The Seventh Seal (1957)

Film: The Seventh Seal

Director: Ingmar Bergman

Country: Sweden

Released: February 1957

Runtime: 96 minutes

Genre: Fantasy

Studio: AB Svensk

Influenced: Andrzej Wajda, Woody Allen, Margarethe von Trotta, Pete Hewitt, Noah Baumbach


1957 was the year that Ingmar Bergman truly announced himself to the world, with two masterpieces – first The Seventh Seal and later Wild Strawberries. The influence of Kurosawa's Ikiru and Dreyer's Ordet on The Seventh Seal is plain to see, but Bergman took those existential themes of death and finding meaning to a higher metaphysical plane in this film. Bergman has admitted to his obsessive fear of death while making The Seventh Seal, to the extent that the process was almost a form of therapy for him. The spare opening credits and the lean typeface hint at the sober, stark nature of the movie, and the theme of God's silence is there straightaway in the apocalyptic opening quote from the Book of Revelations.

Set in the Middle Ages, the knight and his squire have returned from the Crusades but seem exhausted and scarred by the experience. Bergman derived much of the film’s imagery from the medieval frescoes in Swedish churches he encountered in his youth, including the iconic scene of Death playing chess. Plague came to Sweden in 1349 and about a third of the country died from it. In the fresco scene with the painter, we see the squire coming to terms with the plague’s horrific symptoms.
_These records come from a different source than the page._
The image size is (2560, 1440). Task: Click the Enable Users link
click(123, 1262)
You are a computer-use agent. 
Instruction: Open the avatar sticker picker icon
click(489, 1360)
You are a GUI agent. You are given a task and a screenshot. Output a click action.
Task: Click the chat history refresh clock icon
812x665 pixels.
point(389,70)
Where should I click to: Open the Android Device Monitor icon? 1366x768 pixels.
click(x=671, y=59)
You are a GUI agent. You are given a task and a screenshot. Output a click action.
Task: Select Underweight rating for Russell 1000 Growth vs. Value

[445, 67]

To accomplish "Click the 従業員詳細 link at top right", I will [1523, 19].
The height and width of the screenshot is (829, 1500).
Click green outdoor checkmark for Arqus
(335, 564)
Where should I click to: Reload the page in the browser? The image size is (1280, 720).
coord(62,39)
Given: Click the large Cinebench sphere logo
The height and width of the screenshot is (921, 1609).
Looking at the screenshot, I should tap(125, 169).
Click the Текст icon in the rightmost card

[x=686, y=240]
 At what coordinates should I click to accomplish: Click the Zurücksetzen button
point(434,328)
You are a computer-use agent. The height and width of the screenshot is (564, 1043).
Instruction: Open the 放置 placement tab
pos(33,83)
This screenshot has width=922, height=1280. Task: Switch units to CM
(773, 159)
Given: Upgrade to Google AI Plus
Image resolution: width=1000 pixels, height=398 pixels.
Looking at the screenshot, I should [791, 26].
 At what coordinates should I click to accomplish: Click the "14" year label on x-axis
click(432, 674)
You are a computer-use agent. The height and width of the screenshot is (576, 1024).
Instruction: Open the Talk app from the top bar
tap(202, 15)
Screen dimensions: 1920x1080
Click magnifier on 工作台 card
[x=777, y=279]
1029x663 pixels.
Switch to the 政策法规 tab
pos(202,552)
Many of the film's most iconic scenes involve the knight and Death, who at one point masquerades as a priest at the confession box. The knight is full of angry, rhetorical questions about the existence (or absence) of God. Death outflanks the knight by tricking him into confessing how he plans to win the game of chess, giving away his secret. 

Strawberries are a potent symbol of summer and pleasure in Sweden, and the mention of wild strawberries in the scene where Jof, the knight, the squire & the women all sit and eat them with milk provides a cheerful interlude. The squire’s interactions with the fresco painter and Plog the smith are some of my favourite scenes in the movie, featuring witty and incisive dialogue. The film presents us with two different ways to approach the world, the squire’s hedonism and the knight’s idealism. 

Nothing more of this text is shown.